The joint venture will identify and secure sites for aparthotels – serviced apartment buildings with hotel-style booking systems – or mixed-use developments.
It will first focus on London, Oxford, Cambridge, Bristol and Edinburgh. Other target cities include Brighton, Reading, Manchester, York and Dublin.
The partnership aims to commit £200m in 2018 and a further £200m in 2019, with plans to develop the platform to sell as it matures. The total £400m target investment comprises equity and debt.
First Base, led by Elliot Lipton, specialises in major urban renewal. It will oversee design, planning and construction.
Archie Hunter, development director at Native, said: “This partnership demonstrates our commitment to standout aparthotel developments across the UK, at a time when the sector is set for expansion.
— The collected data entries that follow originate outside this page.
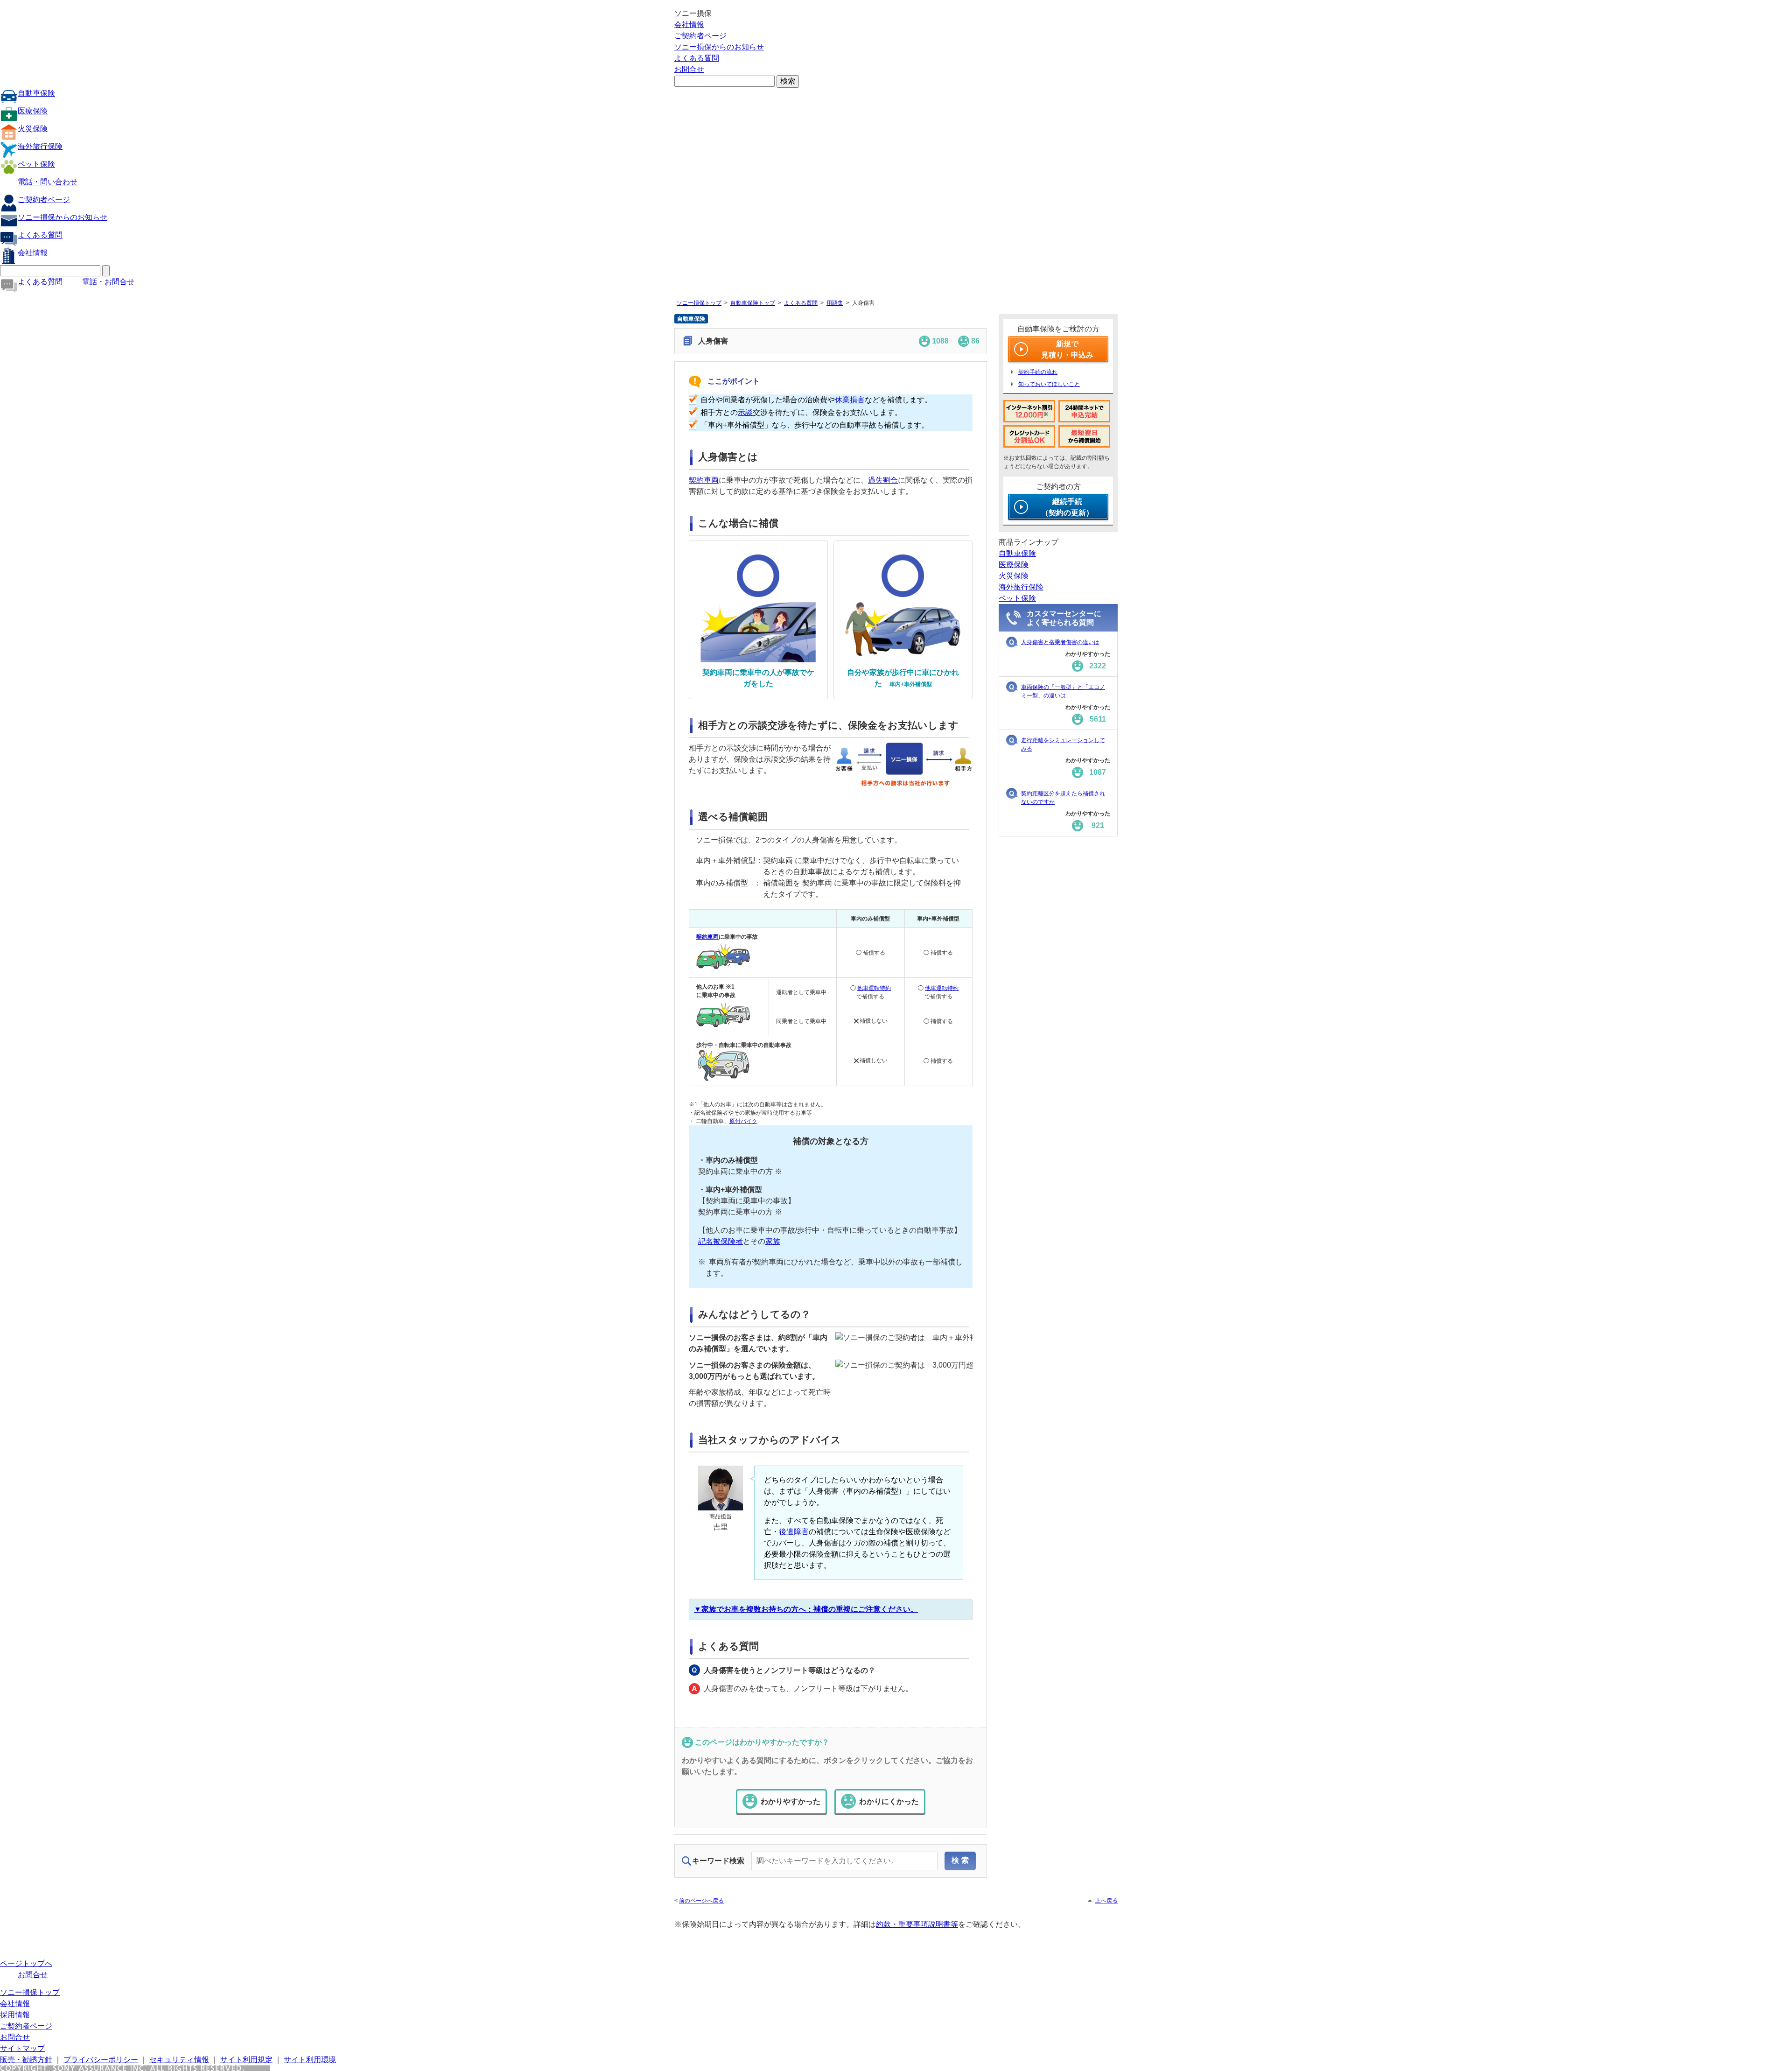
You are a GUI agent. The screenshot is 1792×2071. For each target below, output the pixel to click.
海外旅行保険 (40, 146)
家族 (772, 1241)
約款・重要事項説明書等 (917, 1924)
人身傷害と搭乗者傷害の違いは (1060, 642)
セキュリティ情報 (179, 2060)
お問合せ (689, 69)
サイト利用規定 (246, 2060)
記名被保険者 (720, 1241)
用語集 (834, 303)
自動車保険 (36, 93)
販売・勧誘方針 (26, 2060)
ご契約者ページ (700, 36)
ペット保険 (36, 164)
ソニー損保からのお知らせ (719, 47)
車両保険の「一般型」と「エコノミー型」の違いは (1063, 691)
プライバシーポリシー (100, 2060)
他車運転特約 (874, 988)
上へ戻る (1106, 1900)
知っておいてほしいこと (1049, 384)
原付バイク (743, 1121)
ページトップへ (26, 1963)
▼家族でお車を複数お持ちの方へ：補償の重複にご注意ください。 (806, 1609)
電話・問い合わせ (47, 182)
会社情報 (689, 24)
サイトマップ (22, 2048)
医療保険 (33, 111)
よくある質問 (696, 58)
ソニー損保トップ (699, 303)
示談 (745, 412)
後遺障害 (794, 1532)
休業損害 (850, 400)
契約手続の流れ (1037, 372)
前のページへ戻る (701, 1900)
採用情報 (15, 2015)
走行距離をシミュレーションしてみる (1063, 744)
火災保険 (33, 129)
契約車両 (704, 480)
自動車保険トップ (752, 303)
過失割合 (883, 480)
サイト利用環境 (310, 2060)
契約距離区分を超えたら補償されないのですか (1063, 797)
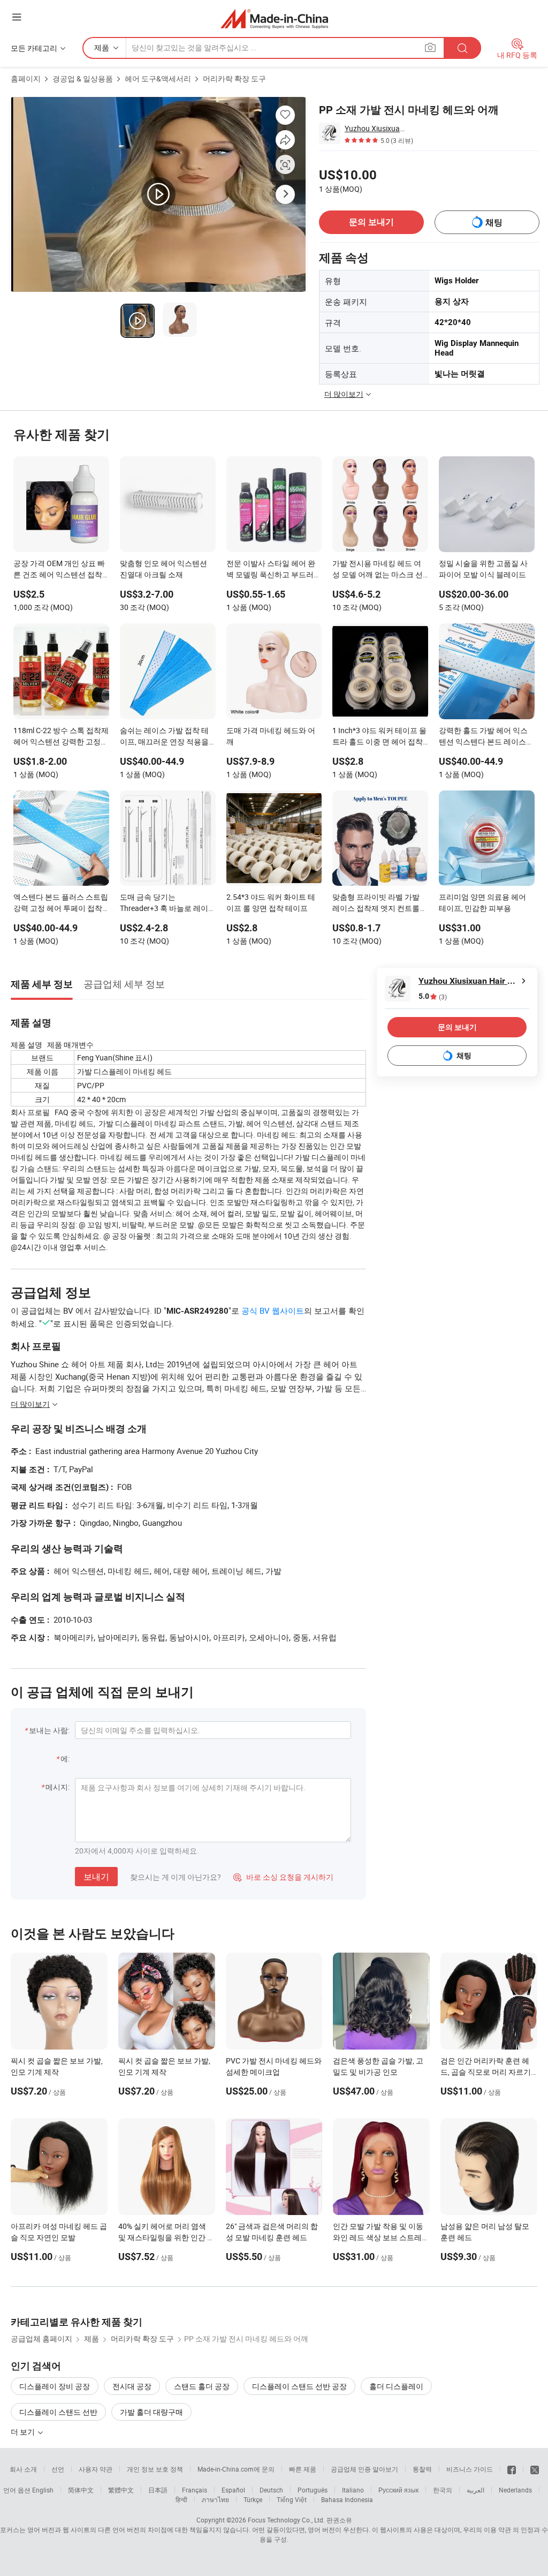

“Our expansion will enable us to take our unique proposition to a greater range of key UK cities, addressing a gap in the market.”
Rejuvenating town centres
Barry Jessup, director at First Base, added: “Demand far outstrips supply for aparthotels in these locations, and we see homestay living playing an important role in the revitalisation of town centres.
“We will begin work on these developments as soon as we have secured the sites and planning consent, such is the demand.”
Native, which has a £1.7bn portfolio of assets under management, is 70% owned by Ares Management.
Its clients include CBRE Global Investors, Dorrington, Grosvenor, Standard Aberdeen, Aviva and LaSalle Investment Management. The business has estimated that it will operate more than 2,500 units by the end of 2019.
First Base, which is privately owned, recently secured consent for a £120m mixed-use development in Brighton, and is working with the London Borough of Havering on a 1m sq ft redevelopment in Romford’s town centre.
The partnership is one of a number of entities that are expanding into the rapidly growing aparthotels market.
And serviced apartment company SACO, recently acquired by affiliates of Brookfield Asset Management, completed a series of new acquisitions in March that added nearly 1,000 new units to its Locke lifestyle aparthotel concept.
A promising sector
The partnership points to findings by market research firm STR Global revealing that the average daily rate in the aparthotel sector rose by 5.4% during 2017, leading to a 5.7% increase in revenue per room.
Research by JLL estimates that around 13,000 serviced apartments will enter the UK and Irish market by 2021.
According to STR, the UK and Ireland now provides more than 22,000 serviced apartments, up by 13% on two years ago.
London is forecast to account most of the UK’s pipeline. Dublin, which is expected to benefit from Brexit, is in second place, while other cities predicted to perform strongly include Manchester, Liverpool, Glasgow and Edinburgh.
JLL also outlined expectations that serviced apartments will grow at a quicker pace than hotels over the next few years. It notes: “The sector is set to expand to the rest of Europe, as more travellers desire a flexible, home-style travel accommodation.
“Hotel operators and investors are capitalising on this demand, which drives a much higher margin than traditional hotels. With more quality supply coming to the market from established players, demand for this product will continue to increase.”